The exhibition Rural Relations invites you to explore the complex, interwoven relationships a landscape can hold. By shifting the perspective away from the human and towards the land, the works on show encourage to reflect on the plural relations within the rural ecology and its multi-species communities.
Starting from a host of contexts such as the soil, water, wind, crops, seeds, minerals, & architecture, the designLAB students of the Rietveld Academy present works creating dialogue with the sites materiality, inhabitants – both human & more-than-human, its ecologies & and histories.
Notepad, by Milo Egsgaard
The notepad you’re holding between your fingers, allows you to take notes and draw sketches, while walking around the exhibition.
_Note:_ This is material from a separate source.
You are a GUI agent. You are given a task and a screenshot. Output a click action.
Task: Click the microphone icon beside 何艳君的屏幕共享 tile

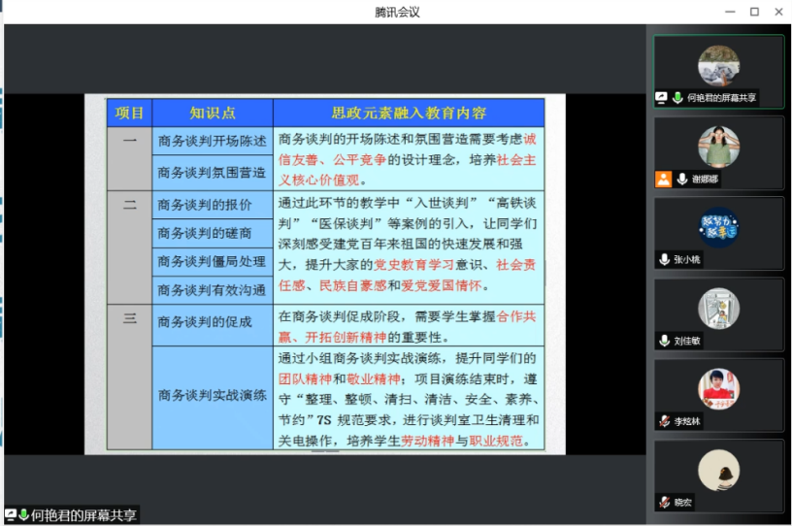pos(677,98)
When I visited REST for the first time back in September 2025, I walked around, taking photos, and drawing my first impressions of the place. I was very occupied with what voices we as humans give to plants, animals and nature in general, and I have included some of those drawings in this booklet, so they could maybe inspire you to think about the same thing (or not, whatever).
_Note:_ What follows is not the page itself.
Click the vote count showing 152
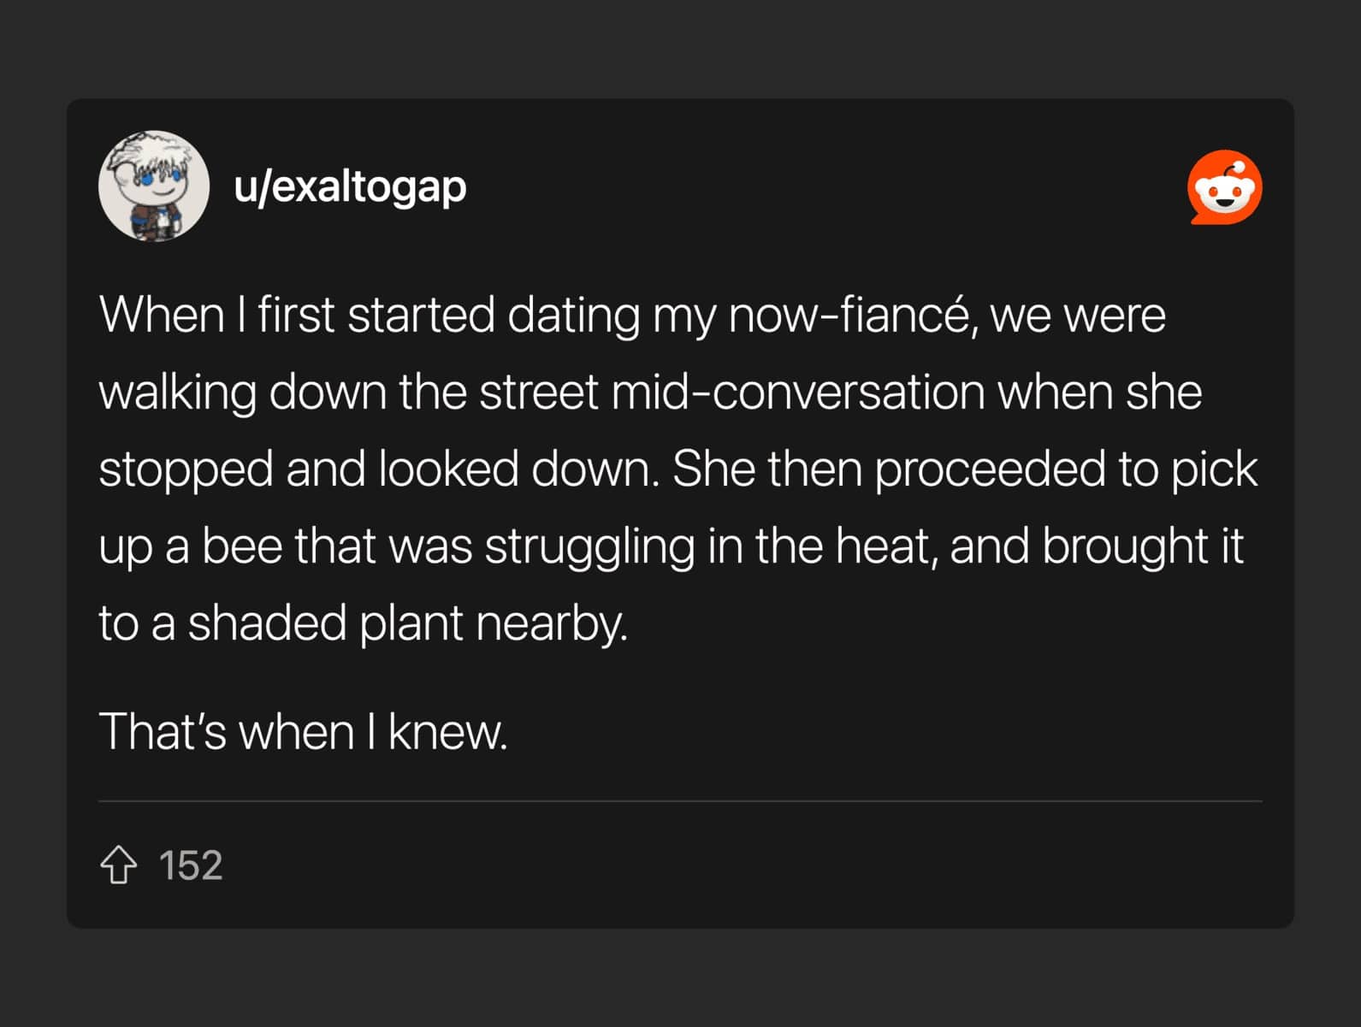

I wanted to give you the opportunity to experience that same thing. Well, not the completely same thing, cause there is a lot of new art, and the weather is different, and you are a totally different person, with a profound and unique perspective on life, but you get the idea!
So take your time, find an empty spot on the pad (sorry, I know it’s already quite full, but I had to include a lot of information about my classmates’ works - boring, I know).
But take notes, draw what you’re looking at, write a diary entry about your crush or make a grocery list for the weekly weekend shopping - honestly whatever you feel like. When you leave for today, you can chose to take the pad home with you or leave it or some pages from it here. I would love to see what your first impressions of REST were, and I am sure Saskia and Arnout would as well.
Have a nice walk!
DETECTIVE FOR DIRT, by Pablo Cueto
Because sometimes the land is lying, and sometimes it isn’t.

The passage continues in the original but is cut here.